L'objectif principal est de renforcer la confiance et la transparence avec les entreprises ou organisations - déjà clientes ou non - qui doivent pouvoir tirer parti des solutions Cloud en ayant accès à des informations objectives et comparables à partir d'un portail commun.

Cette initiative Cloud28+ est décrite comme une « communauté d'organisations commerciales et du secteur public ayant comme objectif commun de lever les barrières à l'adoption du Cloud dues à la fragmentation du marché européen » et ceci « en créant un 'one-stop shop' pour les services Cloud dans l'Union européenne ».

Lors de cette journée à Bruxelles, ce 30 septembre, dite de 'kick-off', les participants ont fait le point sur la finalisation de la gouvernance de cette initiative(un conseil de surveillance intérimaire est en place –  le modèle d'organisation sera proche de celui d'une fondation à but non lucratif – alors que l’objectif final déclaré est bien de développer les affaires globalement, au sein de l’écosystème HP, donc non pas une fondation philanthropique).
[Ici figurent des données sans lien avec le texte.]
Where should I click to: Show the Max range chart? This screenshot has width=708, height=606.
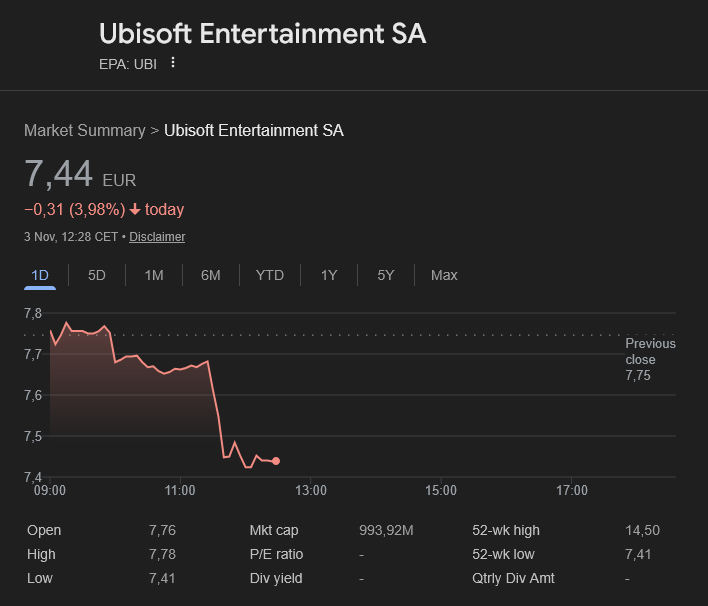[x=444, y=275]
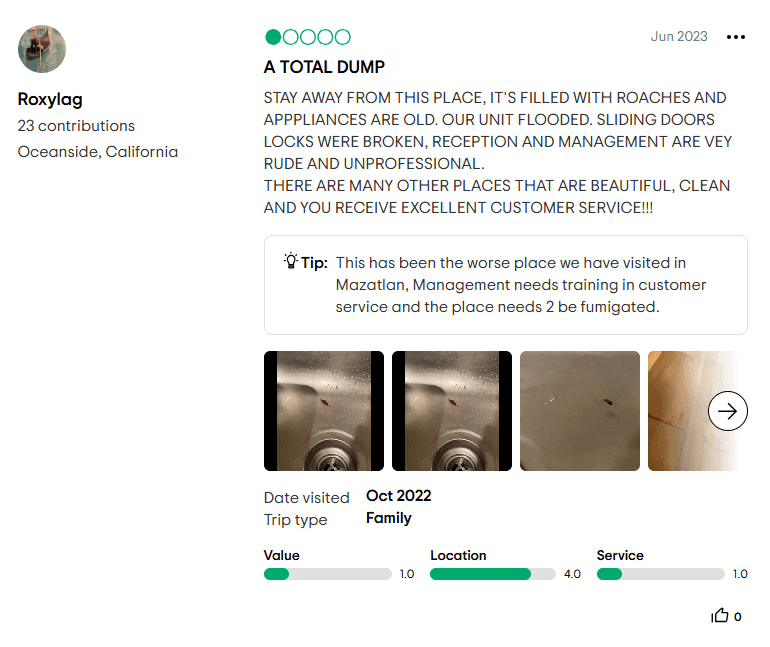Image resolution: width=770 pixels, height=647 pixels.
Task: Click the 23 contributions text
Action: [x=76, y=126]
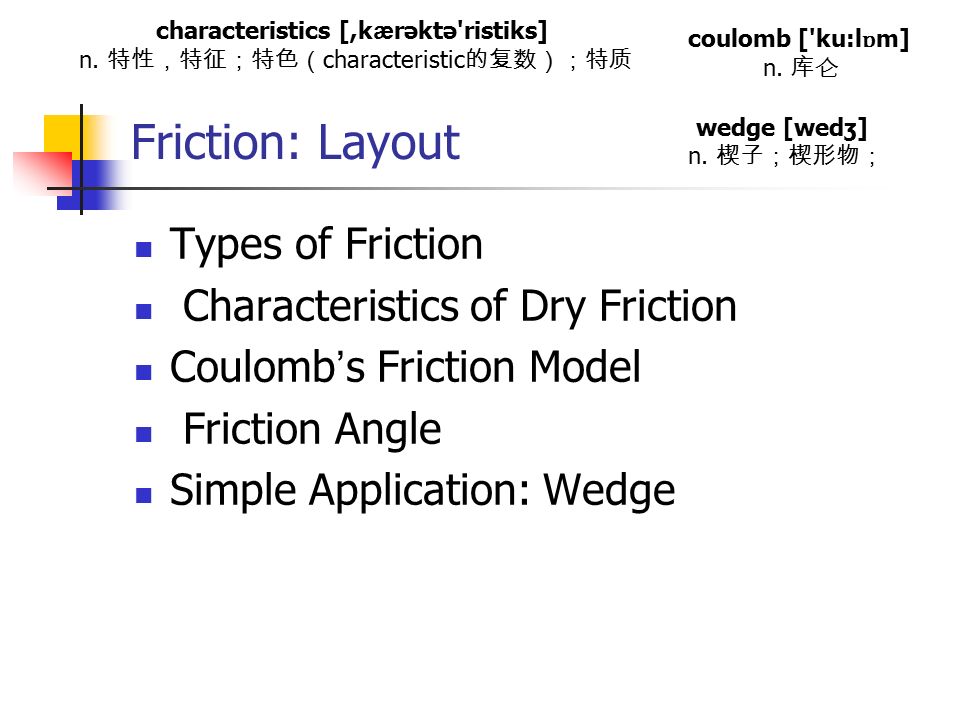Click the blue bullet before 'Types of Friction'
The image size is (960, 720).
tap(144, 249)
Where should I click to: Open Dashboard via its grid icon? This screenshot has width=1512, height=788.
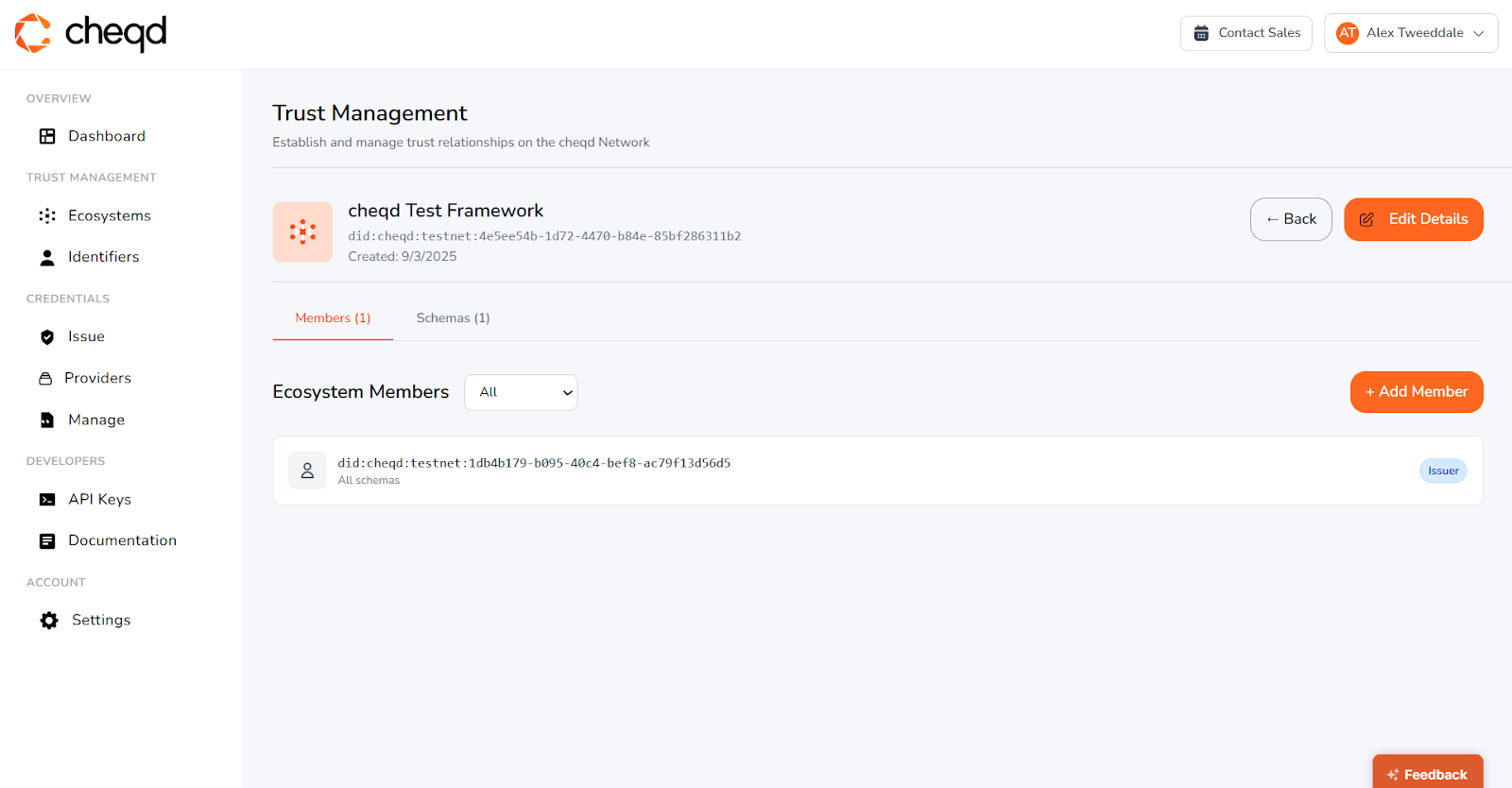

Autre point abordé : la perspective d'une certification des solutions recensées -avec le concours, non exclusif, de l'association EuroCloud.org et son initiative ECSA  -EuroCloud Star Audit.

L'un des piliers de cette association est l'interopérabilité avec l'offre OpenStack de HP (Helion). Il a été mentionné une adhésion à 400 euros, mais l'inscription au catalogue est…  gratuite. Il suffit de s’engager à livrer toutes informations utiles à l’enrichissement du catalogue.

Par ailleurs, un système de compensation, un peu compliqué au premier abord, est à l’étude, a priori pour permettre des refacturations entre les différents acteurs (par exemple,  en complémentarité, entre éditeurs de logiciel ou systèmes , et service providers ?).

« Hébergés et sécurisés en Europe, les services Cloud de ce catalogue Cloud 28+ reposent sur un cadre commun en termes de qualité, de coûts et de sécurité. (...) Cloud 28+ va jouer un rôle crucial pour l'accélération de la transformation des organisations vers des infrastructures hybrides », a expliqué Xavier Poisson, vice-president HP Helion EMEA.